What's the difference between Nano Banana Pro and Midjourney?
Nano Banana Pro's core advantage is being integrated into OpenClaw's conversational workflow — you can complete an entire flow like "search for reference images → generate → edit → save to Notion" within the same conversation without switching between tools. Midjourney currently has a slight edge in image quality and artistic style, but it requires working through Discord and doesn't support programmatic calls. If your main needs are batch generation, automated workflows, or image editing, Nano Banana Pro is a better fit.
Are generated images copyrighted?
According to Google Gemini's terms of service, images generated through the API are owned by the user and may be used commercially. However, generating images with real people's likenesses, well-known trademarks, or copyrighted artistic styles (like "Ghibli-style") has legal gray areas — consult legal counsel before commercial use. Generated images cannot be used for illegal content; Gemini API has built-in safety filters that automatically reject violating requests.

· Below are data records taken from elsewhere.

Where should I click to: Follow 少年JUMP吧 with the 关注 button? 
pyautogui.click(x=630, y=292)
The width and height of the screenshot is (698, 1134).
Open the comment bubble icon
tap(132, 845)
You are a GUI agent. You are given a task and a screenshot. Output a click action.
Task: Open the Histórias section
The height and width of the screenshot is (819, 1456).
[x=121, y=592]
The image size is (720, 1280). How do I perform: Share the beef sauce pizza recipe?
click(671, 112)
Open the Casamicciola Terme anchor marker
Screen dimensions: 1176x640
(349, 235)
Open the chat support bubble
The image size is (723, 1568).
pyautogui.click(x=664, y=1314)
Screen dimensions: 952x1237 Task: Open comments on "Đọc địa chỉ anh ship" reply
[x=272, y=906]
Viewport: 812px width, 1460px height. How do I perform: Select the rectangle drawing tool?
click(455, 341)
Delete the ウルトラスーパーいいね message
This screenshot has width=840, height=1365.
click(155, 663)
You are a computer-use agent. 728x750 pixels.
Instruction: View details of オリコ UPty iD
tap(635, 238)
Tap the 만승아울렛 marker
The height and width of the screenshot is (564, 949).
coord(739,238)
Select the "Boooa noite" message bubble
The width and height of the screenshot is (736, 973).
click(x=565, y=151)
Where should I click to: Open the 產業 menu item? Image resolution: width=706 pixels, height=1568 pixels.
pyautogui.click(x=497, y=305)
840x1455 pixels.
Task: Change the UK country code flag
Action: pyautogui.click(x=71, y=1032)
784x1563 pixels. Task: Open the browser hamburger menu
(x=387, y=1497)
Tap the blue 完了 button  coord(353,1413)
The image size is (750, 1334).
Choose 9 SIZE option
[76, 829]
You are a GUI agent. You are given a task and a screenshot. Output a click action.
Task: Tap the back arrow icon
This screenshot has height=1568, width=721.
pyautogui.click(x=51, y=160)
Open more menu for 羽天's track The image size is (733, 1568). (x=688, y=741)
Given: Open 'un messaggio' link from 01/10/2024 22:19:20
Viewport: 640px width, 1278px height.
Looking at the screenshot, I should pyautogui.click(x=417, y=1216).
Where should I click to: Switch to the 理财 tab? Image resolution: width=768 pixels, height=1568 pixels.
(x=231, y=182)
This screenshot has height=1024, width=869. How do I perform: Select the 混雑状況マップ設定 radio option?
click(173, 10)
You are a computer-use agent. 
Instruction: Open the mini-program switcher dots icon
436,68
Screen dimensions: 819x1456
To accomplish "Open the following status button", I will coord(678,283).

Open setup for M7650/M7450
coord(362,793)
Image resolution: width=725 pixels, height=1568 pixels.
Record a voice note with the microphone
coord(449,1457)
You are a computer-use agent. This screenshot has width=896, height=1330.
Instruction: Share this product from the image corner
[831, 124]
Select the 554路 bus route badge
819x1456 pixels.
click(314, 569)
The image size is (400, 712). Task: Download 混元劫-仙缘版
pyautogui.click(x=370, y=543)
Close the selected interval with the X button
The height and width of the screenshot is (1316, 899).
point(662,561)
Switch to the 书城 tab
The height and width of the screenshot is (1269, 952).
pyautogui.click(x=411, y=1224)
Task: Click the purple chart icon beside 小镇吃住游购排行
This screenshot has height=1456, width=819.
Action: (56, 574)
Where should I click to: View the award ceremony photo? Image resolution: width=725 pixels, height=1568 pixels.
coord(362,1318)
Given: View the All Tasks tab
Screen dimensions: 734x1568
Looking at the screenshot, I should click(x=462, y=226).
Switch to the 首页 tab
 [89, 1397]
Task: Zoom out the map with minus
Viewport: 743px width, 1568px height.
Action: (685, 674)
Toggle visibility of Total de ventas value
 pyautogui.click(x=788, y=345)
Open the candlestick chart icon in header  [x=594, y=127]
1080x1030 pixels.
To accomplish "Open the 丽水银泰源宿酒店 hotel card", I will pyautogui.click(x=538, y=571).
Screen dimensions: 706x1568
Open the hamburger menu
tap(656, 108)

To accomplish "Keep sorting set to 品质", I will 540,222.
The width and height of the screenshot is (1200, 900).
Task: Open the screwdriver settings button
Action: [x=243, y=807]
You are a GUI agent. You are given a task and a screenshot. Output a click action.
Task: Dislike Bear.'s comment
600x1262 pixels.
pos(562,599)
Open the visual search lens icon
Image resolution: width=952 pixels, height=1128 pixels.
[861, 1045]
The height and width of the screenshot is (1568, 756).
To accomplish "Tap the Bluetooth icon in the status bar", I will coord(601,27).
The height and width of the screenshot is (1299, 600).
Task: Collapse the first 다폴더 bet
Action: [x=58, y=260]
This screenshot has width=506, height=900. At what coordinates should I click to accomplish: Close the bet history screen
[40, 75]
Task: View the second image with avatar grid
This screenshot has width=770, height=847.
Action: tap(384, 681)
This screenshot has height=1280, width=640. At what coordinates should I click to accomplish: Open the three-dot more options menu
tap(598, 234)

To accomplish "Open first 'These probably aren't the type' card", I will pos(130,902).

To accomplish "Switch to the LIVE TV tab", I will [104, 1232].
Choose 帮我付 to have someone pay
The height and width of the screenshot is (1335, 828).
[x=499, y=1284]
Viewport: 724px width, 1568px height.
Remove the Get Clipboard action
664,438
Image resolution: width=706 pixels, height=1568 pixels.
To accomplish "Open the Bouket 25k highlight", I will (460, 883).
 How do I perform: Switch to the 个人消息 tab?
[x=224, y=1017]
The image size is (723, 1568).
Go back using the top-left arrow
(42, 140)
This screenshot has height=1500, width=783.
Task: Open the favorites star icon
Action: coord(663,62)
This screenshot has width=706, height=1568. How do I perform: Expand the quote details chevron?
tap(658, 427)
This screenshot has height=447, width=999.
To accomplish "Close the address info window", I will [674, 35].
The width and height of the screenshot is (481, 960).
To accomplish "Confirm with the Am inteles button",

What types of edits can image-to-image do?
Supported edit types include: background replacement (background removal or swap), style transfer (convert a photo to oil painting/watercolor/comic style), local modifications (describe the region to change in natural language), image restoration (remove watermarks, fill missing areas), and color adjustments (change the color of a specific region). For precise local edits, describe "which region" and "what change" as clearly as possible in the prompt — the model will try to leave undescribed regions unchanged.